Na fé bíblica a resposta divina é essencialmente ligada a valores espirituais e éticos. O
ser humano como é, responde à sua própria oração (Gn 4,7), e a resposta é
fundamentalmente uma mudança de espírito e de perspectiva. Abraão aprendeu a
lição da fé (Gn 15,1-6); Moisés se tornou o libertador do povo (Ex 3,2 – 4,18); Isaias foi
transformado em profeta (Is 6,5-8). Oração e profecia eram provavelmente
correlacionadas, a primeira foi o solo preparatório na qual a semente da revelação
aconteceu (Jr 1,6ss.; Hab 1,13 – 2,3).

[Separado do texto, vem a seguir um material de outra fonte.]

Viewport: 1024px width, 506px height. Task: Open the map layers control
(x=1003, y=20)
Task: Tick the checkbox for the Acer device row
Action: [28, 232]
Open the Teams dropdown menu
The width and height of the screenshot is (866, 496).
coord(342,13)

Em muitos casos a oração assume um caráter
impetuoso (Jr 12; Sl 22), mas a tempestade sempre termina numa fé renovada e na
paz. Às vezes, no entanto, Deus responde antes de ser chamado (Is 65,24; cf. Dn
9,20ss.), não só o ser humano suplica por Deus, mas também Deus procura o ser
humano (Is 50,2; 65,12). Entre o Eu e o Tu há uma relação recíproca.